SANDY SPRINGS, Ga. — A Sandy Springs woman says a Pyrex dish exploded violently as she was removing it from her oven.

All that remains is a pile of jagged pieces that used to be her new Pyrex dish.

"I took it out of the oven, I put it on the counter and it went ‘pow’ all over my kitchen. Glass shards everywhere," said Sandy Dallas.

Dallas said just five weeks ago another Pyrex dish exploded inside her oven.

The Pyrex package insert warns a hot dish can cause "personal injury or property damage" if mishandled.

Dallas said she had no idea simply placing the dish on a dry counter could cause it to fail.  She says the counter was neither cold to the touch nor wet, two conditions Pyrex warns against.

"I understand that glass breaks, but when you buy Pyrex, you think it's going to be safe,” said Dallas.

Channel 2 Consumer Investigator Jim Strickland found hundreds of complaints online for Pyrex products. Consumers Union counted more than 100 on a government website for safer products.

Pyrex maker World Kitchens didn't return Strickland's messages, but on its site it says compared to the billions of times Pyrex has been used, complaints like Dallas' are rare.

A section of the World Kitchen's site titled "The Truth About Pyrex" claims studies critical of the bakeware contain "serious errors and flaws" and "egregious inaccuracies."

Dallas said five weeks ago an older Pyrex dish also exploded in her oven when she opened the door. Pictures of the incident indicate she didn't even put it on the counter.

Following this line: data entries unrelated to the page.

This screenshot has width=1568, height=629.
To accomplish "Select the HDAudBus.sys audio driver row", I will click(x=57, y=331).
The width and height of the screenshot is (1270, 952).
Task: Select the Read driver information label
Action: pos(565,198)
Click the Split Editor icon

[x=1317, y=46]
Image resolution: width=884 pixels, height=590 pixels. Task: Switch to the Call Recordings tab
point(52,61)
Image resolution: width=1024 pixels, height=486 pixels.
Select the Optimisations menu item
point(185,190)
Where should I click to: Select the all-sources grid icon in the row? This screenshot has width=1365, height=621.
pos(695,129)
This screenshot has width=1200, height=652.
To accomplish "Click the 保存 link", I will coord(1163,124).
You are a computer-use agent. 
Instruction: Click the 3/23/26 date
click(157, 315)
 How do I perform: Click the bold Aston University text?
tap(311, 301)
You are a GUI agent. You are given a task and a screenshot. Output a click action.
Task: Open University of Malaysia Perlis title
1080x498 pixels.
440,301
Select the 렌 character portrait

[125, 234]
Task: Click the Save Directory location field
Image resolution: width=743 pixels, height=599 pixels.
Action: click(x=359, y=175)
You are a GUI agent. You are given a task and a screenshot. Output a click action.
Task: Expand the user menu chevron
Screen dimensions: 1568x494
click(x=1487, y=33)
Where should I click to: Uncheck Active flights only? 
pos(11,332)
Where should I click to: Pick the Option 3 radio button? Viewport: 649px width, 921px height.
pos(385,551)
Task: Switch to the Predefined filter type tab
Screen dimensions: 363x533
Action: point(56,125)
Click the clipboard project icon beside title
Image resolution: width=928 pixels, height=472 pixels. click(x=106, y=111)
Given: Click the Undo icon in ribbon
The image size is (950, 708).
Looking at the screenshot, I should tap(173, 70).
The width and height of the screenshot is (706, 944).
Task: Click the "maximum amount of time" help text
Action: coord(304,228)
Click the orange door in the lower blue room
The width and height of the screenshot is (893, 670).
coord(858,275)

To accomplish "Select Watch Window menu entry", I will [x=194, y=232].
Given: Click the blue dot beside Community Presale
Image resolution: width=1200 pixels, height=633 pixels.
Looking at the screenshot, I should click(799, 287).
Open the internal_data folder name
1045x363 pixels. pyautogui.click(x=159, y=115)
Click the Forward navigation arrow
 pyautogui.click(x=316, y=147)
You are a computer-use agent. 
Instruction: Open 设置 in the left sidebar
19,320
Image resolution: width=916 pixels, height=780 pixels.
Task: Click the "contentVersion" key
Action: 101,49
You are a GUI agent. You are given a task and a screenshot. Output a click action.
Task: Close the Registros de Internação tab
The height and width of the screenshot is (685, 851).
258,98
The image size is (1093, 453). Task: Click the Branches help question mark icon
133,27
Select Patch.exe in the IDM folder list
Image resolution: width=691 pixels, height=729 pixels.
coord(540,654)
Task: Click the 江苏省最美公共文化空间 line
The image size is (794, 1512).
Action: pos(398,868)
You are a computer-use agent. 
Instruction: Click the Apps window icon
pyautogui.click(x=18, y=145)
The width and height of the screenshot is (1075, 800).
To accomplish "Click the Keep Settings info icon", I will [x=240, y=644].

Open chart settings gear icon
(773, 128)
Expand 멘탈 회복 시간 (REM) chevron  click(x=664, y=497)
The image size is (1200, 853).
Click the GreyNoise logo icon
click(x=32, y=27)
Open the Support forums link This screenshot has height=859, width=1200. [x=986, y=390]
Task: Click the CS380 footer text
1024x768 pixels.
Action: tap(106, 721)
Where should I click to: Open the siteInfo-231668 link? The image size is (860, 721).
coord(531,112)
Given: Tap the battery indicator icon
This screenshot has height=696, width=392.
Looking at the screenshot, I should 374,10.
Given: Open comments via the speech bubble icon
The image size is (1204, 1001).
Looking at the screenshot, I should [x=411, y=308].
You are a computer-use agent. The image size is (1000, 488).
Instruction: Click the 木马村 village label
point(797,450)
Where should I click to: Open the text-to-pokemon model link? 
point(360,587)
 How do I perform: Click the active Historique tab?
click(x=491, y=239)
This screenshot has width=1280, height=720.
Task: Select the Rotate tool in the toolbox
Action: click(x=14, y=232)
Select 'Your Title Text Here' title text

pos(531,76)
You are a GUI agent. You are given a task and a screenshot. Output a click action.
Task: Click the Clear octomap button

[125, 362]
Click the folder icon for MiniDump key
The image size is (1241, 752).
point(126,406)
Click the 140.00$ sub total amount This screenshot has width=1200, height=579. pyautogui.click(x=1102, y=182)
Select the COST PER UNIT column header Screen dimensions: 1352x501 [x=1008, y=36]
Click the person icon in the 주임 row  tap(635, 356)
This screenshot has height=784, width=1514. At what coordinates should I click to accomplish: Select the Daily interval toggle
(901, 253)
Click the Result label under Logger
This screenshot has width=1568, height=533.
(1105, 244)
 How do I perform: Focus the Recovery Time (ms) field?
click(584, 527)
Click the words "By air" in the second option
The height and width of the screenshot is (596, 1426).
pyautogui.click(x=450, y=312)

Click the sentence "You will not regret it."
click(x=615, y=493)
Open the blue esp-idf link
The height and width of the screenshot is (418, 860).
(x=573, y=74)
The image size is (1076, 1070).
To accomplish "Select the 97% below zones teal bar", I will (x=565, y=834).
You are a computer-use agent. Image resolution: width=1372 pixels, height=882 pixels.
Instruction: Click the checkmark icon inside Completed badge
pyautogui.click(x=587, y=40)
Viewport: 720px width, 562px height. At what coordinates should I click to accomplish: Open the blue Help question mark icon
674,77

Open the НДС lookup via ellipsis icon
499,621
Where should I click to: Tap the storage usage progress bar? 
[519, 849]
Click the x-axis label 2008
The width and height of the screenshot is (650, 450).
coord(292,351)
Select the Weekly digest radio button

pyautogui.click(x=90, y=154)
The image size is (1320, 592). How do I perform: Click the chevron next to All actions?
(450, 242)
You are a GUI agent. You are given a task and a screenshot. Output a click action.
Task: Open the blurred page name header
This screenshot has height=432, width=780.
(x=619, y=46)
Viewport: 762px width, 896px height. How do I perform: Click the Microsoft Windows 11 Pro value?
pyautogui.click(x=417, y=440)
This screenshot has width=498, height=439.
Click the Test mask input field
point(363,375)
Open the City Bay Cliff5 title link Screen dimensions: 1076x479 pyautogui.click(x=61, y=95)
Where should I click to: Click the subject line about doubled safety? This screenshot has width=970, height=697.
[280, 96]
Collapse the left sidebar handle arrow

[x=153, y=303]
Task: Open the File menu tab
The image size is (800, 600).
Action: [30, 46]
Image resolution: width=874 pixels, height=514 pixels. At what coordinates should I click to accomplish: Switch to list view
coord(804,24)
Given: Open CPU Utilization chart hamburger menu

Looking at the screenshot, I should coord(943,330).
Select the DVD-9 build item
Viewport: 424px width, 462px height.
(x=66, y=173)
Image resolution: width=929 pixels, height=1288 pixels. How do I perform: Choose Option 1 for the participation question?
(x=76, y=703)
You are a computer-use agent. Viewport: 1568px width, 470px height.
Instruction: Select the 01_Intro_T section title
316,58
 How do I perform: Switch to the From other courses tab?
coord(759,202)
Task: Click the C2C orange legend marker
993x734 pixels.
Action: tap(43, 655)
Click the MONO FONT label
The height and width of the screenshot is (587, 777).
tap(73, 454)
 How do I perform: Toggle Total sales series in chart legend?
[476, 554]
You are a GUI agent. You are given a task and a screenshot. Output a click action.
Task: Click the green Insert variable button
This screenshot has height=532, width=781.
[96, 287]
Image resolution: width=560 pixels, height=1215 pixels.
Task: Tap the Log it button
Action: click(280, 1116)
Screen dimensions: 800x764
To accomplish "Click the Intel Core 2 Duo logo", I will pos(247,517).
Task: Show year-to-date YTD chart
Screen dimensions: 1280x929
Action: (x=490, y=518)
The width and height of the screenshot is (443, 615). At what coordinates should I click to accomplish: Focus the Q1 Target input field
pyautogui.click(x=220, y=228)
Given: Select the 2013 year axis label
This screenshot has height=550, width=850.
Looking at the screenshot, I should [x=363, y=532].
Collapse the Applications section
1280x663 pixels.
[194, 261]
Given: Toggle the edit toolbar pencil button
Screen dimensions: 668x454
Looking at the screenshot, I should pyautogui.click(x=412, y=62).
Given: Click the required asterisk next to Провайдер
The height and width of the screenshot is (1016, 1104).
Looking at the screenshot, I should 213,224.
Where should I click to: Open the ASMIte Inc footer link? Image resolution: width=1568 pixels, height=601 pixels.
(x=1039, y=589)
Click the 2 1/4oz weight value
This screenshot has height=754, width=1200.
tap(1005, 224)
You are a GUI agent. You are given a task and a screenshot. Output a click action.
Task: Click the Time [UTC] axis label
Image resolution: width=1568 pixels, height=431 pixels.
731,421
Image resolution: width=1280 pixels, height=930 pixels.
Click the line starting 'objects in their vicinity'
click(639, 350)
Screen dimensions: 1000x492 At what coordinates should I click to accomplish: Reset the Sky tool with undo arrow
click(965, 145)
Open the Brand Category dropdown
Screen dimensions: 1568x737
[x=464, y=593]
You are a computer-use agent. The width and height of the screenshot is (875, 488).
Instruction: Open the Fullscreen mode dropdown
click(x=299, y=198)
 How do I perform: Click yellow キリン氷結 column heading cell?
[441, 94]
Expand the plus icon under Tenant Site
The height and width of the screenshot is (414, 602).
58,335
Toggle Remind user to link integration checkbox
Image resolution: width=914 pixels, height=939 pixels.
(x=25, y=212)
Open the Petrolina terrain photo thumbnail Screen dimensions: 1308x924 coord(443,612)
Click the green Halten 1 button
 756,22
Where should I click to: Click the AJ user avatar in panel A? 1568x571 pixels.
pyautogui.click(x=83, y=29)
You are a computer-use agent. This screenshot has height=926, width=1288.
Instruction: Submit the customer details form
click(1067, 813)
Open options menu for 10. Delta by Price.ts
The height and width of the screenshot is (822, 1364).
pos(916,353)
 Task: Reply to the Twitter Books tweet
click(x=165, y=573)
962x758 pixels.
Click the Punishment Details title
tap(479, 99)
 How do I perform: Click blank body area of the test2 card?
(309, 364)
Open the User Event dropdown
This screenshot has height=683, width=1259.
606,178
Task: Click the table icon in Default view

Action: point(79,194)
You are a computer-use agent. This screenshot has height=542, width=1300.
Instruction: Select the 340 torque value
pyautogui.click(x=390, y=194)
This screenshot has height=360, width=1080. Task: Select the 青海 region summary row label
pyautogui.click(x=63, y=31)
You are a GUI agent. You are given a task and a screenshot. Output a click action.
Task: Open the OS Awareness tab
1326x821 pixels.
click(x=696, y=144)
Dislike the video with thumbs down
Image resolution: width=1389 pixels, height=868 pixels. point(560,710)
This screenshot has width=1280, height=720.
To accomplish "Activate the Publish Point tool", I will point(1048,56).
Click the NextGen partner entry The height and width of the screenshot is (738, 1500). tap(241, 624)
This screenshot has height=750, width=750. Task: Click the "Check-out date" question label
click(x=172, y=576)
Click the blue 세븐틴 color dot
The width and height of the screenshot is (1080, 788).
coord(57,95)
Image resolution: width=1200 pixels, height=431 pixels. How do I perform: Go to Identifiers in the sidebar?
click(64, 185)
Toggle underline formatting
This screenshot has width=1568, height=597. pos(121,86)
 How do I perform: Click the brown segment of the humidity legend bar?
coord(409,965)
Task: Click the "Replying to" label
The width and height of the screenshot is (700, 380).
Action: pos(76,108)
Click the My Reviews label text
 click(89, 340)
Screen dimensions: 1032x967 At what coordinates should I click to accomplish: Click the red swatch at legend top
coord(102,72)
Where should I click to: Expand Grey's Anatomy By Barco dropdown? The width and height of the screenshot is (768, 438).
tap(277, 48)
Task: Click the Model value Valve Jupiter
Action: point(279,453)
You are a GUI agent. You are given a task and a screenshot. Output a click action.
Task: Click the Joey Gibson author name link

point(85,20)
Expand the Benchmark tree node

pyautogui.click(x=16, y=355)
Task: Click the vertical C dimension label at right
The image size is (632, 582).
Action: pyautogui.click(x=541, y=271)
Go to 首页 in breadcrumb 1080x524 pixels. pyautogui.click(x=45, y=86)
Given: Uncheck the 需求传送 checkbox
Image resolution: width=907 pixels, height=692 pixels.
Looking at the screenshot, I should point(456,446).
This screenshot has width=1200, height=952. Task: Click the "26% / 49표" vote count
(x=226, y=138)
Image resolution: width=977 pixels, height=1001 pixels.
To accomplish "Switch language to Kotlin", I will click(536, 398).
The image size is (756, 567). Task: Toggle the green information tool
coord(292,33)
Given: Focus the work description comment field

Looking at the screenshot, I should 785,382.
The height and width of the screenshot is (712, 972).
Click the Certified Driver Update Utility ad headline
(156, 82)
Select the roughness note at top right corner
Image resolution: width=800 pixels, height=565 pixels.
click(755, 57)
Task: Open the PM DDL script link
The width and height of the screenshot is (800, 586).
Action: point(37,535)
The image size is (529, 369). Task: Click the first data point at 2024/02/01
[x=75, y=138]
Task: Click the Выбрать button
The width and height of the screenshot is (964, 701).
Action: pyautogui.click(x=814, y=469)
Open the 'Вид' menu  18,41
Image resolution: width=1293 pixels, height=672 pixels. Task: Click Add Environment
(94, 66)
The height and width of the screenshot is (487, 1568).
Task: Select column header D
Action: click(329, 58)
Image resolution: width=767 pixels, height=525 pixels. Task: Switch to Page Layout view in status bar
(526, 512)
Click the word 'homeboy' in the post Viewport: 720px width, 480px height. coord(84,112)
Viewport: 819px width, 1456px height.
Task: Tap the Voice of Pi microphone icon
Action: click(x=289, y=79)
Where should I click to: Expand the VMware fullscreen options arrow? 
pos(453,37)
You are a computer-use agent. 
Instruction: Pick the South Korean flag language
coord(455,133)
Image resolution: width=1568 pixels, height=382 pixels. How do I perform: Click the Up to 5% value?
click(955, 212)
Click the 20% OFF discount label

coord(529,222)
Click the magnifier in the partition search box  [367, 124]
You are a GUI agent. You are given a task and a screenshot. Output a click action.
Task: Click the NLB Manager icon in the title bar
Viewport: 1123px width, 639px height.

Jill Johnson Ward also had a Pyrex dish shatter on her. She didn't keep her shattered dish, but she has the memories of her Thanksgiving Day sweet potato casserole.

"I was looking down to make sure everything was good and it sounded like a bomb. ‘Boom!’ It went all over my hair, all over the floor," Ward recalled.

After complaints dating back years, two scientists from the University of Alabama studied the type of glass from which Pyrex is made and concluded: “It does not appear to be adequate for all household cooking.”

Less than three weeks ago World Kitchens filed a new federal lawsuit against the scientists and the American Ceramics Society, which published their findings.

“I find it very hard that that's their position. I don't understand why they can't recall the product and fix it," said Dallas.

The scientists responded, denying wrongdoing.